Отвлекусь. Студентом я был донором и сдавал кровь раз в два месяца. Сдавали 460 грамм (10 грамм шло на анализ), платили за это тогда 23 рубля (стипендия у меня была 35 рублей). Кровь от нас тогда забирали в стеклянные бутылки. После этого при всех травмах мне никогда кровь не вливали, и я никогда не видел, в какой таре она хранится. Я долго думал, не мог ли я видеть консервированную кровь в каких-либо фильмах? Вспомнил кадры документального фильма о Вьетнамской войне, в них эвакуировали раненых американских солдат и санитары на ходу вливали им в вену растворы, так вот, эти растворы были в пластиковых мешочках, но прямоугольной формы, полные, эти пакеты должны были иметь вид колбаски. Все. Как сегодня выглядит консервированная кровь или кровезаменители, я никогда в жизни не видел.
И то, что кровь хранится в пластиковых квадратных пакетах, похожих на подушечки, я впервые увидел, когда пришел в сознание после своей смерти!
Для меня это безусловное подтверждение того, что это был не бред, что я действительно пришел в сознание после смерти своего тела. Я не мог в бреду увидеть то, чего никогда в жизни не видел!
Думаю, что слух включился сразу же после начала клинической смерти и моего прихода в сознание, и я, наверное, слышал и шумы в операционной, и разговоры хирургов. Но я их не помню, поскольку был увлечен попытками установить связь между собой и своим телом. Помню только призыв кого-то из врачей, обращенный непосредственно ко мне: «Держись! Ты не умрешь!» Причем этот призыв был обращен ко мне дважды.
Вот, собственно, и все, что я могу рассказать о виденном и слышанном во время возвращения сознания в ходе клинической смерти. Не много. Но что поделать, если с точки зрения эксперимента реаниматоры выдернули меня с того света слишком рано.
Поэтому наиболее ценным для меня являются мои собственные ощущения и восприятие происходящего.
Во-первых, хотя это и не очень важно ввиду наркоза, у меня не было ни малейших болей.
Далее. Бояться и показывать свой страх — это разные вещи. Я боялся операции, на которую пошел, боялся потому, что она слишком тяжелая. И помню радостное чувство после пробуждения от наркоза после первой операции — я жив и ничего особенно не болит! И когда в перевязочной я увидел, что из меня уже вытекло не менее полулитра крови, когда стало понятно, что у меня повреждено что-то внутри, а Хирург так просто не может добраться до этого повреждения, чтобы остановить кровотечение, мне тоже стало не по себе.
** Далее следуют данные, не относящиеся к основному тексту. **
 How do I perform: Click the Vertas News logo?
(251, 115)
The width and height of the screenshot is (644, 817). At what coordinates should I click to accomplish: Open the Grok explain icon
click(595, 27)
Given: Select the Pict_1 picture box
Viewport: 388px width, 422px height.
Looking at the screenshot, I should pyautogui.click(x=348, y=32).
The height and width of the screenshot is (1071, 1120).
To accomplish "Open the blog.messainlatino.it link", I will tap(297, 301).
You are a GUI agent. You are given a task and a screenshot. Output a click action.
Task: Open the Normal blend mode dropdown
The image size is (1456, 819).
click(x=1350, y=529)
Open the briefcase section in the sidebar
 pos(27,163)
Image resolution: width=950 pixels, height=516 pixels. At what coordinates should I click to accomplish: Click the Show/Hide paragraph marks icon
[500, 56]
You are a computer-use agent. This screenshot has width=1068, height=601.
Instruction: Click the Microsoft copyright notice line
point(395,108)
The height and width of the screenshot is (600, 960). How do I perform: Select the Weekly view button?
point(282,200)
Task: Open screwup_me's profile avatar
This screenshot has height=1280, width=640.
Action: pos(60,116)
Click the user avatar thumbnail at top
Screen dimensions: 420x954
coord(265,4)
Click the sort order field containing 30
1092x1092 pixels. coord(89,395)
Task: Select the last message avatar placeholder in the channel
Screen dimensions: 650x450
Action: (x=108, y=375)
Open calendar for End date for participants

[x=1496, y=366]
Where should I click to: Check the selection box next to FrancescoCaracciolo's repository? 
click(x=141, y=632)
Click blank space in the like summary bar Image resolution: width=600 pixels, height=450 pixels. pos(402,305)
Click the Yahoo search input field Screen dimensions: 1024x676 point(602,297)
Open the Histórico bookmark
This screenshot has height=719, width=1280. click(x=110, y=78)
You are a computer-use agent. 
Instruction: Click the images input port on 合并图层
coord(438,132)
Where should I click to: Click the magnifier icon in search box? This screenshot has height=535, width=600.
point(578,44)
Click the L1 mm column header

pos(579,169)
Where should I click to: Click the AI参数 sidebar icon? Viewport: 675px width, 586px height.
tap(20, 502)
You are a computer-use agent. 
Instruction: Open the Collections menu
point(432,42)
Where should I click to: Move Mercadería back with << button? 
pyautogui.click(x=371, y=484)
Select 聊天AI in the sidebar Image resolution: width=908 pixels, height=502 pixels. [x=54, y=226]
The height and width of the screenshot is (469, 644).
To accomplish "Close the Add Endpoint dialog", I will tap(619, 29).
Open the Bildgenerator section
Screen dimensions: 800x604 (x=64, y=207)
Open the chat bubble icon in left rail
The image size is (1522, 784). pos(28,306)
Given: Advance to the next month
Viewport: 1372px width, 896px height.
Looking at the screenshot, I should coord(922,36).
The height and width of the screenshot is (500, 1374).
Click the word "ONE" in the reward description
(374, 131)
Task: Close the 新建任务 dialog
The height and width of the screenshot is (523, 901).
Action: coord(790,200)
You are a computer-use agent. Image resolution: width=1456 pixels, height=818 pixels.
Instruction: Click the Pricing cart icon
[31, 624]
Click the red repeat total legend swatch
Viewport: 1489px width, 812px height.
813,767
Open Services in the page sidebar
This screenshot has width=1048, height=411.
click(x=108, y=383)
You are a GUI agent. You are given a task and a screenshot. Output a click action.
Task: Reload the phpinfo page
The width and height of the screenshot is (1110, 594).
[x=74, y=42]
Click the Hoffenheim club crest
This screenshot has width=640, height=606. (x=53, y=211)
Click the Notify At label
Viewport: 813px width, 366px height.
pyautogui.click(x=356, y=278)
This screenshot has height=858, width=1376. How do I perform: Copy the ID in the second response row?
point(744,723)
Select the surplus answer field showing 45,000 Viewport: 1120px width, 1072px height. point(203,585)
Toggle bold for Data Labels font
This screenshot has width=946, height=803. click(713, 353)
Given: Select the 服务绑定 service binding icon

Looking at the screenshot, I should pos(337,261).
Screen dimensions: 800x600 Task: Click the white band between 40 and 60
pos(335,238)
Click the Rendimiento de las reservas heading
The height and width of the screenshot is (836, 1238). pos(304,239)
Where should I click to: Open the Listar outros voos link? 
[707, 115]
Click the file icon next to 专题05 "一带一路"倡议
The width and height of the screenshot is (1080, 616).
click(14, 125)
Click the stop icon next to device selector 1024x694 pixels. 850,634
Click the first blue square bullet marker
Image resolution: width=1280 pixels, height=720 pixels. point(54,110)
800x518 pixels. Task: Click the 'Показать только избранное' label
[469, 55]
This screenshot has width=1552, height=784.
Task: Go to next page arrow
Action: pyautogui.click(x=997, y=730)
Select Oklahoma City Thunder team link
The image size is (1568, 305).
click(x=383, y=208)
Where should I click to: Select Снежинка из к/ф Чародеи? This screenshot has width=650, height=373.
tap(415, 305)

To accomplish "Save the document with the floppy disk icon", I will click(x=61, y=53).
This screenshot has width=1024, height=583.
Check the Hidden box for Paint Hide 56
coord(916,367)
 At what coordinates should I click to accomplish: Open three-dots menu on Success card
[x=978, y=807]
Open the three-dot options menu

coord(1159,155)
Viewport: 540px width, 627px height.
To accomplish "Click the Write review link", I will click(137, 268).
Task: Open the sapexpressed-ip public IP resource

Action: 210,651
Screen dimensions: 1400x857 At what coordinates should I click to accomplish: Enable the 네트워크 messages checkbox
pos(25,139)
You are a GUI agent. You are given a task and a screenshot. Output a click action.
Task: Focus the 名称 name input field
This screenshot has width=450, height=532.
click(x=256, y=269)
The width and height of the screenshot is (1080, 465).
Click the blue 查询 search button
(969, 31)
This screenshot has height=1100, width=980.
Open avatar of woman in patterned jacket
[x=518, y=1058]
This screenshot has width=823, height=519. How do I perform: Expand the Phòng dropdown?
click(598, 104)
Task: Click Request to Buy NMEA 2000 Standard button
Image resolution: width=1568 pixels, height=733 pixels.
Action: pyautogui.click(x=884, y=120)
И, само собой, возникла мысль, что это может закончиться моей смертью, а вместе с этой мыслью возник и страх.
Поэтому было бы естественным, если в описываемый момент сознание вернулось ко мне вместе с чувством страха за свою жизнь.
Но никакого страха и близко не было!
Конечно, не было и эйфории, думаю, что ей неоткуда было взяться. Но при всем осознании того, что я умер или умираю, у меня было полнейшее спокойствие. Призывы ко мне врачей держаться и их обещания того, что я буду жить, оставили меня совершенно равнодушным — я просто пропустил эти призывы мимо ушей. Мне это было не интересно! Мне было безразлично, спасают меня или нет, и спасут ли? Сложно описать это чувство. Это не было отупением, ведь я пытался получить доказательства того, что я не умер, — я действовал. Скорее всего, это чувство можно описать чувством, когда ты после опасных приключений наконец добрался домой и теперь с тобою все в порядке. Это чувство того, что все идет как надо и с тобою все хорошо.